### [Work required]
Keep only those lines of the records that include the string "Switch".

=== Section Start ===

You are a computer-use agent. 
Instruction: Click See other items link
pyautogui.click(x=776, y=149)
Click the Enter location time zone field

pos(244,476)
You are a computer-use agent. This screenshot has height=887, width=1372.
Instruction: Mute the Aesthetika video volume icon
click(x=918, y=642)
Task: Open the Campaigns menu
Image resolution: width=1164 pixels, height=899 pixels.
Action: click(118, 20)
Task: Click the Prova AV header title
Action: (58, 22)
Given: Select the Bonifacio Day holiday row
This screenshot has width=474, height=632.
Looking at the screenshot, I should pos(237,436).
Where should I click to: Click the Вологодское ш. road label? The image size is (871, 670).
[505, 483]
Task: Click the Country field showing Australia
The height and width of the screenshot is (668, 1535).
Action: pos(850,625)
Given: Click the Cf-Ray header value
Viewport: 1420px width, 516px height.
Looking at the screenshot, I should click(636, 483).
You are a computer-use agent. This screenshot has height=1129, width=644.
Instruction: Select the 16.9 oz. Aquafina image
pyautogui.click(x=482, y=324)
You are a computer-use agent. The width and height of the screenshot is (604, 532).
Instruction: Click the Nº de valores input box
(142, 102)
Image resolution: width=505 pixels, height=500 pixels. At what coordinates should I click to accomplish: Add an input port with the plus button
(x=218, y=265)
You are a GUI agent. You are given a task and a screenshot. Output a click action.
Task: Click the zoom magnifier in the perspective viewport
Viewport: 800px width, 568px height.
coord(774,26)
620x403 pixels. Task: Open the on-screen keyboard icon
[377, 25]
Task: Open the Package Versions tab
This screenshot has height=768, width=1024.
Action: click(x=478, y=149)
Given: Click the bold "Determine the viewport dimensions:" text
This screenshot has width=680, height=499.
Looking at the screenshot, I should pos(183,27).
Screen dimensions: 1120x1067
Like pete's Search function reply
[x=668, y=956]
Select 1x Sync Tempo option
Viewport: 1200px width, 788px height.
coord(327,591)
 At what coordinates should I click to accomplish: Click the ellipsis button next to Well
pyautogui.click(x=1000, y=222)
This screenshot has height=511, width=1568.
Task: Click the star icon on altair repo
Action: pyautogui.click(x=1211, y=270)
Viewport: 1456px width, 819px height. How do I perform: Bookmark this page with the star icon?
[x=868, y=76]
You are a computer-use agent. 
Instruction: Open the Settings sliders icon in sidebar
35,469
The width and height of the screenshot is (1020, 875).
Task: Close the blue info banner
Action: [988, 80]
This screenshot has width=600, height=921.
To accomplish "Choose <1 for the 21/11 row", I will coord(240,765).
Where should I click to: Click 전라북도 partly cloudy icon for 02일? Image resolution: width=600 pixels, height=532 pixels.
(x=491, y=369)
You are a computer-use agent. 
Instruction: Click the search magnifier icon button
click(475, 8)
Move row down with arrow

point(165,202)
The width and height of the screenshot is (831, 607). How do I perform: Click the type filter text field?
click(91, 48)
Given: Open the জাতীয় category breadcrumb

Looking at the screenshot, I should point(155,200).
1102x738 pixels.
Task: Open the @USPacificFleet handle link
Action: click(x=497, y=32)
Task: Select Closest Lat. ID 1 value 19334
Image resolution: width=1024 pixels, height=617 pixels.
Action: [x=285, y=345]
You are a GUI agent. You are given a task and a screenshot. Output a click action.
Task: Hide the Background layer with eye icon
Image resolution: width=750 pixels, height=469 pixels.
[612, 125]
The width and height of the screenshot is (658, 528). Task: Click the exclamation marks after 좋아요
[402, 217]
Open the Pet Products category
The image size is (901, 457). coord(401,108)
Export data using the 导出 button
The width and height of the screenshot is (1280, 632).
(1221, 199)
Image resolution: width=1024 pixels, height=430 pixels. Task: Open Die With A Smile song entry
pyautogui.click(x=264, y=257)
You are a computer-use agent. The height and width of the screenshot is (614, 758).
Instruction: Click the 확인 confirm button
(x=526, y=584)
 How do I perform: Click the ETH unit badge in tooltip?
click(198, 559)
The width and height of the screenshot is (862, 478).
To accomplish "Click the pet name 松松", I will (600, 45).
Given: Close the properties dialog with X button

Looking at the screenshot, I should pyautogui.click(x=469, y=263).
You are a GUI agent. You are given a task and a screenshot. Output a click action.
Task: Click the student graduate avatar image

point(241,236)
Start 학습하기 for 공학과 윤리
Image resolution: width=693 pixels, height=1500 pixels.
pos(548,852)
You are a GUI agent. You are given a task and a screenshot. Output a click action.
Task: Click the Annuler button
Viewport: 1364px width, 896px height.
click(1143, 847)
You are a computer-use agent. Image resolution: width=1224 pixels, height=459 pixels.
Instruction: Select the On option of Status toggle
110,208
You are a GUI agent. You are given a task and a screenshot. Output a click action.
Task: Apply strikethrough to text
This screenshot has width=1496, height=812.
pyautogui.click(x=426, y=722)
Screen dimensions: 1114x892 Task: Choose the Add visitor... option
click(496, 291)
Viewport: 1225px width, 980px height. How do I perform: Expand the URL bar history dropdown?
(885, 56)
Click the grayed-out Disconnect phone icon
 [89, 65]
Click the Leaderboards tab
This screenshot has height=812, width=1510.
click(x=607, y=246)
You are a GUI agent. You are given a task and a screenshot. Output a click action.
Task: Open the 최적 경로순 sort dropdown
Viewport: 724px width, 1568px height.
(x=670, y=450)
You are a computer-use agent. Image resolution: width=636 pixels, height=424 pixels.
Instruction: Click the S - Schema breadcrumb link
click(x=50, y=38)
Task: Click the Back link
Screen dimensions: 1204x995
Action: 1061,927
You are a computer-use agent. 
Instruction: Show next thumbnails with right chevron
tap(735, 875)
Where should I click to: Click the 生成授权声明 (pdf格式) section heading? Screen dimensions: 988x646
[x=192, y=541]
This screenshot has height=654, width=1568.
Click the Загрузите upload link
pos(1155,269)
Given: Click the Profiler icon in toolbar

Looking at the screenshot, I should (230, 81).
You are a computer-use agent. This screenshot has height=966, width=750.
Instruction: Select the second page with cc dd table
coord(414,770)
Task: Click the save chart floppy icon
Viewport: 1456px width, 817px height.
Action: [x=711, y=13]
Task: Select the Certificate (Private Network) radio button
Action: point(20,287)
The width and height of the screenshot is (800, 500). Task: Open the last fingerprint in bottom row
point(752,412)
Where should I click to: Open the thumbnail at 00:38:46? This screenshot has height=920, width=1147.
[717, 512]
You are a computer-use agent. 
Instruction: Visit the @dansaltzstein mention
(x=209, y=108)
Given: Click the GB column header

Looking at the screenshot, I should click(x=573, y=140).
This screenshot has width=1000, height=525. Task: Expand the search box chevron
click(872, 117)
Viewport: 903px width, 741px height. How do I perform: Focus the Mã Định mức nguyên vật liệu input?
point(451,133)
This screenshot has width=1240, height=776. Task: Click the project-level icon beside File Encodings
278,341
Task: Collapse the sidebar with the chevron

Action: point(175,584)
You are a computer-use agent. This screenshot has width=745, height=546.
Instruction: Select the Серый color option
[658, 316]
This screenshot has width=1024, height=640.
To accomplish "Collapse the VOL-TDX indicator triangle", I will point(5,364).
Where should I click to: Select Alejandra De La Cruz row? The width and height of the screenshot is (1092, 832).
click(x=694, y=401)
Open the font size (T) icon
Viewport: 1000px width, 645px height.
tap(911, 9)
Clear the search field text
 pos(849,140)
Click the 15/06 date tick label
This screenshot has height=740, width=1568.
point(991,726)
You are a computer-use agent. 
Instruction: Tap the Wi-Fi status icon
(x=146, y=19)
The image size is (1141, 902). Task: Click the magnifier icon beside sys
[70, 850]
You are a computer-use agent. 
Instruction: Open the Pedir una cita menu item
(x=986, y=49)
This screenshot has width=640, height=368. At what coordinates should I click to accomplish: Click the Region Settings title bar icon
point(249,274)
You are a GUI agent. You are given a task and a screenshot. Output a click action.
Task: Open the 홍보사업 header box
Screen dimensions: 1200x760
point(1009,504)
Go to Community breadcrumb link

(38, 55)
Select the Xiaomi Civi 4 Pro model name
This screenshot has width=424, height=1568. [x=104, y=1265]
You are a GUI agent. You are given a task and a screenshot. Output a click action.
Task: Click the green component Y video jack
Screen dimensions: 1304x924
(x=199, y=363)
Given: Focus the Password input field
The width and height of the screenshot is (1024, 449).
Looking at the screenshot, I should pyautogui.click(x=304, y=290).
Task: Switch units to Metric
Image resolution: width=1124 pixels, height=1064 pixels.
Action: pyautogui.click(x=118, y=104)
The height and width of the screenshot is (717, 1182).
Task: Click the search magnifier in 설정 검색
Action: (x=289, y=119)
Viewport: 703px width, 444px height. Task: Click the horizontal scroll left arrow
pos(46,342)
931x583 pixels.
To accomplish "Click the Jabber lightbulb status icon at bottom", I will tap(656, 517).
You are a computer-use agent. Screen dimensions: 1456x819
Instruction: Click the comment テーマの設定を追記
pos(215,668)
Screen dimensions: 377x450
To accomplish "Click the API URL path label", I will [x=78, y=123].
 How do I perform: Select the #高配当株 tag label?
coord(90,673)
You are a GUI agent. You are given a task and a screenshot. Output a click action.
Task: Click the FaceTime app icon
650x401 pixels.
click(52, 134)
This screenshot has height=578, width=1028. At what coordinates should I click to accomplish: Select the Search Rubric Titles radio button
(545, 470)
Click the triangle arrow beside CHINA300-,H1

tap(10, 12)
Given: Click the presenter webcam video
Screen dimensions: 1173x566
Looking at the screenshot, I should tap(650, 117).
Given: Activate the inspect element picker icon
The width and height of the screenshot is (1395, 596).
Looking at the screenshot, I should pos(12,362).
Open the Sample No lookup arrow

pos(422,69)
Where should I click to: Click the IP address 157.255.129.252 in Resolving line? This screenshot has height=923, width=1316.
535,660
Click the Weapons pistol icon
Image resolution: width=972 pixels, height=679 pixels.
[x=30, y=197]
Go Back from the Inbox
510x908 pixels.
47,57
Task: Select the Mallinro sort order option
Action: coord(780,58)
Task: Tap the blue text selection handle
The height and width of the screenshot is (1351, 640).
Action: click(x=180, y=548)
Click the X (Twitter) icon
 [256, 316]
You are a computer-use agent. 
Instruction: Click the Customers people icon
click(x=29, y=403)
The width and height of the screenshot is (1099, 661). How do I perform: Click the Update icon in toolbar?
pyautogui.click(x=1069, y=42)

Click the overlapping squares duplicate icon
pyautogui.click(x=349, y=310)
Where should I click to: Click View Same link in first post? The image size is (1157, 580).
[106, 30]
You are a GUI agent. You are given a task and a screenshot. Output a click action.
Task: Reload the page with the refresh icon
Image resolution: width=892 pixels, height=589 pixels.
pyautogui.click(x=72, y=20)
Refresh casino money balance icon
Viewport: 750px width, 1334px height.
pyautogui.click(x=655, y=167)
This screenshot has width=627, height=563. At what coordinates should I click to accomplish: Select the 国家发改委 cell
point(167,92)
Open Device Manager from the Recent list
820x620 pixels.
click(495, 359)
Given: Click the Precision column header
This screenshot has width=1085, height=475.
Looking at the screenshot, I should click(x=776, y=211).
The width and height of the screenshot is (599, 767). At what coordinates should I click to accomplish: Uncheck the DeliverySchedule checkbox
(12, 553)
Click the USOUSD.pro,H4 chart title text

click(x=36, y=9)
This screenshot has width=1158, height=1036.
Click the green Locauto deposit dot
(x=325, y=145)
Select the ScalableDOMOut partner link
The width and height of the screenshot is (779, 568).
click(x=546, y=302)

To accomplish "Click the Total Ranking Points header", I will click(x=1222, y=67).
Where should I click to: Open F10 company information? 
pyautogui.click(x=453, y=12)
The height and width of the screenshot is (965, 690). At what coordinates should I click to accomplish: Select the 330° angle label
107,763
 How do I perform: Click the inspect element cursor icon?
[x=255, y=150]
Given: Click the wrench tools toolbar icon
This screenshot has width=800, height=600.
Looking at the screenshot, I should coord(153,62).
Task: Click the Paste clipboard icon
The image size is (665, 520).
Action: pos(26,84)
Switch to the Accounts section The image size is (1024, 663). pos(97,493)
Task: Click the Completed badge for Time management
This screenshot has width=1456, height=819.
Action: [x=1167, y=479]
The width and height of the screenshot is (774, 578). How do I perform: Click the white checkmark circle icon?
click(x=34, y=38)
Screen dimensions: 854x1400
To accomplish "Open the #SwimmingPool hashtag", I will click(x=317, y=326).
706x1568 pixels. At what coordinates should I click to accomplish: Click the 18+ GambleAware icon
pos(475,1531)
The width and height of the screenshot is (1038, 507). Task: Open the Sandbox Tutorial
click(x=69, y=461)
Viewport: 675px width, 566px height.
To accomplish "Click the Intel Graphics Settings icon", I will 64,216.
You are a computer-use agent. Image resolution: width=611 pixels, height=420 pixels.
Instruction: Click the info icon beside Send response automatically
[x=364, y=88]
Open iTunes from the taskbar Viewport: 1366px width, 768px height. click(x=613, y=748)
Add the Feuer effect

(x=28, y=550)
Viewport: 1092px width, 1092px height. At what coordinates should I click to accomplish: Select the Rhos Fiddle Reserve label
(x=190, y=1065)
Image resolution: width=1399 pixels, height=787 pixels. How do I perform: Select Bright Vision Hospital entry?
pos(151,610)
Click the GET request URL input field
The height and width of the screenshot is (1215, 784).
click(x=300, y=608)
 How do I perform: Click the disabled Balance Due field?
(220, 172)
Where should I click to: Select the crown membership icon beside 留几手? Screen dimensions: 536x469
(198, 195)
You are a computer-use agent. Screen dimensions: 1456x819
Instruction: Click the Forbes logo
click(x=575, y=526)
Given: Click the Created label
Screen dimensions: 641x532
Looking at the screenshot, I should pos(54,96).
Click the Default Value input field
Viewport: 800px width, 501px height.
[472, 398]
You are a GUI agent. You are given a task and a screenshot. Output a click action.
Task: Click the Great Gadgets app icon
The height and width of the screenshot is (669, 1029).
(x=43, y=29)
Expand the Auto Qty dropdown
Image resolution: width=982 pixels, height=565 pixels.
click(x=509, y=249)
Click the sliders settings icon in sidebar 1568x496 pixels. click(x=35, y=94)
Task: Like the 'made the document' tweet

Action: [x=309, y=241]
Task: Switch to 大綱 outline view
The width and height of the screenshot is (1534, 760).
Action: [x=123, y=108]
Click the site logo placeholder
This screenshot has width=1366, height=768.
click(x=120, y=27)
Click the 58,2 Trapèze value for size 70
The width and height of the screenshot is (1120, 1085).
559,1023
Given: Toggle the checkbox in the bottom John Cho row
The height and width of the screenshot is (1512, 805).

=== Section End ===

### [Problem solution]
Task: Switch units to Metric
Switch to the Accounts section The image size is (1024, 663). pos(97,493)
Task: Switch to 大綱 outline view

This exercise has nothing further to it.